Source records

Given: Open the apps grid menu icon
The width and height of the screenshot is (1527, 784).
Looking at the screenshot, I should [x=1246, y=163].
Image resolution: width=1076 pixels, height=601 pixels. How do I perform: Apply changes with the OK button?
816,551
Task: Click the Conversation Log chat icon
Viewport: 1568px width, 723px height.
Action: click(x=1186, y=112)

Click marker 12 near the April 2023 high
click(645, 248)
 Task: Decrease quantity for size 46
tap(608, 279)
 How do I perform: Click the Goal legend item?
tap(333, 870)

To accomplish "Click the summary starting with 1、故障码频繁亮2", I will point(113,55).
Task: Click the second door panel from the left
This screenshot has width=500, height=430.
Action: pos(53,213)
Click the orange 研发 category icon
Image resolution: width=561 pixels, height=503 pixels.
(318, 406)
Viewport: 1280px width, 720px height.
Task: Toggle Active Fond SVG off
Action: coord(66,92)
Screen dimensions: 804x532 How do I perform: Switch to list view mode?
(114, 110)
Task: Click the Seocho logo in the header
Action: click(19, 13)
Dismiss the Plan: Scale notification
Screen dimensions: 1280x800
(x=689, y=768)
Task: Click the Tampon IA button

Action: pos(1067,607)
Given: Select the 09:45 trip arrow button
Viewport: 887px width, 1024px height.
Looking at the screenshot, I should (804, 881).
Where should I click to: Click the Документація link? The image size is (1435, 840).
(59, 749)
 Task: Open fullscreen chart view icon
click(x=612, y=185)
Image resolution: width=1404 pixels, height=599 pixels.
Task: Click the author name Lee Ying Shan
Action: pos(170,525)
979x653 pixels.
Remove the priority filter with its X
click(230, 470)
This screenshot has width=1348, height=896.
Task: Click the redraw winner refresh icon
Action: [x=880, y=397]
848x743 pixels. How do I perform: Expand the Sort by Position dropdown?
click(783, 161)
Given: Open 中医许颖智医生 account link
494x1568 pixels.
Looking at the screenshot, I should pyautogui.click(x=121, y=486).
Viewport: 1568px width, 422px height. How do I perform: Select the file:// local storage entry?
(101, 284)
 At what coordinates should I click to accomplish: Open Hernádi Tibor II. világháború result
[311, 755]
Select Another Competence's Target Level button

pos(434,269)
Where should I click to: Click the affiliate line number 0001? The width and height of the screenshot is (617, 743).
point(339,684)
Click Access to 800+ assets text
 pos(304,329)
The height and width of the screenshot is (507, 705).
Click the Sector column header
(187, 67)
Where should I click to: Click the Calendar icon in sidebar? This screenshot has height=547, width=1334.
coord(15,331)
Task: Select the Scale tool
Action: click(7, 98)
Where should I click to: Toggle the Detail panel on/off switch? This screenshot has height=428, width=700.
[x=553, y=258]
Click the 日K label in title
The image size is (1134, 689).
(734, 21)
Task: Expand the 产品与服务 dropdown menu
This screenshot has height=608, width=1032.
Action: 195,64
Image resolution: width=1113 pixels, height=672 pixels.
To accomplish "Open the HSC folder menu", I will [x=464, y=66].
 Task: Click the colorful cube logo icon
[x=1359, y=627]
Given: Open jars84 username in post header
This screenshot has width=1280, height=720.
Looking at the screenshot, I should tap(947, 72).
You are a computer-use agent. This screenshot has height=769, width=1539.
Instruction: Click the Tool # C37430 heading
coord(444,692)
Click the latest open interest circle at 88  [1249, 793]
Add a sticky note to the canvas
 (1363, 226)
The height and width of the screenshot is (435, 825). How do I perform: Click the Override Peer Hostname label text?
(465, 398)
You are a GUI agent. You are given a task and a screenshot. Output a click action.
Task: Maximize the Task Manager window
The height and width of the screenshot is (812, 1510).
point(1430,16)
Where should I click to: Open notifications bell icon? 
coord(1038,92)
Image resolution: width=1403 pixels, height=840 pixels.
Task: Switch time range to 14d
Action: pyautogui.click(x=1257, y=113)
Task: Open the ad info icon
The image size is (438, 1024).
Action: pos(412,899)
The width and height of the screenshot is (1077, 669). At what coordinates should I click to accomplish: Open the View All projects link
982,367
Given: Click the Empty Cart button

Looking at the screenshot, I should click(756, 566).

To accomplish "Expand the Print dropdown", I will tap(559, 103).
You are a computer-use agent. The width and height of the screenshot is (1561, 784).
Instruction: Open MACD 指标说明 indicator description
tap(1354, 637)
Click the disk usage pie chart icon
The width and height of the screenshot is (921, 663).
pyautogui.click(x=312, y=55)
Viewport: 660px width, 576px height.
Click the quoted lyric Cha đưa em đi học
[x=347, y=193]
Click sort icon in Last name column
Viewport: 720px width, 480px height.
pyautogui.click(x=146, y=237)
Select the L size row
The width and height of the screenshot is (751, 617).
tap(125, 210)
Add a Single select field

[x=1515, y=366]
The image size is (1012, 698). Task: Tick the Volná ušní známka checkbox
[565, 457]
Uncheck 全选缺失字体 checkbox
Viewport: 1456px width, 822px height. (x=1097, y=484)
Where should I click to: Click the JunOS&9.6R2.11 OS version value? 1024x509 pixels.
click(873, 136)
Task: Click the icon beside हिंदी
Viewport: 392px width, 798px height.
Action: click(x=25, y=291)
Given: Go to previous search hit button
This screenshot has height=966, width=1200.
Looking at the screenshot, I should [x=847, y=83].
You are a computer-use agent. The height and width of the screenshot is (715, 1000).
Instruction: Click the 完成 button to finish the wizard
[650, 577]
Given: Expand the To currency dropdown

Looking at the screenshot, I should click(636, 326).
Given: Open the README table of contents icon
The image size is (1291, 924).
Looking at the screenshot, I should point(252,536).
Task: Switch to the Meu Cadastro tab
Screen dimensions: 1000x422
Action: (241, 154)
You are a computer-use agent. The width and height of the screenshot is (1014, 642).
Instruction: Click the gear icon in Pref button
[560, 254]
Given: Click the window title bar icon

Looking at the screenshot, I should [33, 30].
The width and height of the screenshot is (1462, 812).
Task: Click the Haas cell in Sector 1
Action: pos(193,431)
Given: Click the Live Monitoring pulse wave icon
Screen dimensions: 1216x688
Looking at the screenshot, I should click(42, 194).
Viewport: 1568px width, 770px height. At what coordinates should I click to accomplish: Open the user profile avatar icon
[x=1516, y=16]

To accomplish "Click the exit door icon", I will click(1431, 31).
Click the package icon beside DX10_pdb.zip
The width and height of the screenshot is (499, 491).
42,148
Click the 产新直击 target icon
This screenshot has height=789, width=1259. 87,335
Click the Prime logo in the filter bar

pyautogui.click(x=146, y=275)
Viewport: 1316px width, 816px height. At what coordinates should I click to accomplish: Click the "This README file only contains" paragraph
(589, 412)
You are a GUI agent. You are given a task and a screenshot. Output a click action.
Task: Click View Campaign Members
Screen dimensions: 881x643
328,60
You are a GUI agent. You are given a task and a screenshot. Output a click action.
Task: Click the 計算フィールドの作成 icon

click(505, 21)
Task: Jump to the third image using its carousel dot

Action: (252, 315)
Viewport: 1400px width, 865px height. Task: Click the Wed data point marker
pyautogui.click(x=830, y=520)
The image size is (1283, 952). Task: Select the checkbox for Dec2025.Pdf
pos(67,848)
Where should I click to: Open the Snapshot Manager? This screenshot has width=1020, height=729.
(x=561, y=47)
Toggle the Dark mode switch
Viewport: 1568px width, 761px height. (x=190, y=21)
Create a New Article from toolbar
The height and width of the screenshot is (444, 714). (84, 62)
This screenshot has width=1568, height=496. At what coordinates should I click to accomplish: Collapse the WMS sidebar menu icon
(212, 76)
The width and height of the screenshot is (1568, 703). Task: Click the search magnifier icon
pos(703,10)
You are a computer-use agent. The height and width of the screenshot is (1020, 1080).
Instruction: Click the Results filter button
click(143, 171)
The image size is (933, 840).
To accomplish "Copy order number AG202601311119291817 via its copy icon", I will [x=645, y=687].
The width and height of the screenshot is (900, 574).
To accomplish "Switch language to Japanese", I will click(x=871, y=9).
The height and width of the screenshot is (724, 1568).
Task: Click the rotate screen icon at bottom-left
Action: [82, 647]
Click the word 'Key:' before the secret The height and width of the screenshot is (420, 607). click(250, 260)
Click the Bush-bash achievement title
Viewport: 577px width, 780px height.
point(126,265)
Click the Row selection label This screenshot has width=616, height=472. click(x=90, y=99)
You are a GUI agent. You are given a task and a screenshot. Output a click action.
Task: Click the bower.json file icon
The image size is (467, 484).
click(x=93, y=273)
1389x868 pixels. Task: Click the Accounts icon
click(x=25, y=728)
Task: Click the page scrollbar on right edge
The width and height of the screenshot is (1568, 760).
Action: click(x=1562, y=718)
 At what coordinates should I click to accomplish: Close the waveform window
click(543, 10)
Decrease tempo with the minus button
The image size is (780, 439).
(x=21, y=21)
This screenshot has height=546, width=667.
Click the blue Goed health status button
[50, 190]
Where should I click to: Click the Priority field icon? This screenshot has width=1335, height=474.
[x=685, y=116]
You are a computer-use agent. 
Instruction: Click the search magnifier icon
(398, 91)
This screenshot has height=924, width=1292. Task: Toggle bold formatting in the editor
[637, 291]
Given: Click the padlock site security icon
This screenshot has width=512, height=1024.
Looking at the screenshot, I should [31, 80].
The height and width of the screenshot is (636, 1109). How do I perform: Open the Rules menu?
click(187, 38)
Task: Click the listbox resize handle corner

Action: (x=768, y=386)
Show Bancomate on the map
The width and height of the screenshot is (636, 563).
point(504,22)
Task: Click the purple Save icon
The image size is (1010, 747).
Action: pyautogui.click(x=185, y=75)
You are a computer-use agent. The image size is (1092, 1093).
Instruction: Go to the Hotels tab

Short problem
Rewrite the records from the start through the line containing "I will point(113,55).", substituting "Chat History" for "Conversation Log" and leaving everything else unchanged.

Exercise output
Given: Open the apps grid menu icon
The width and height of the screenshot is (1527, 784).
Looking at the screenshot, I should [x=1246, y=163].
Image resolution: width=1076 pixels, height=601 pixels. How do I perform: Apply changes with the OK button?
816,551
Task: Click the Chat History chat icon
Viewport: 1568px width, 723px height.
Action: click(x=1186, y=112)

Click marker 12 near the April 2023 high
click(645, 248)
 Task: Decrease quantity for size 46
tap(608, 279)
 How do I perform: Click the Goal legend item?
tap(333, 870)

To accomplish "Click the summary starting with 1、故障码频繁亮2", I will point(113,55).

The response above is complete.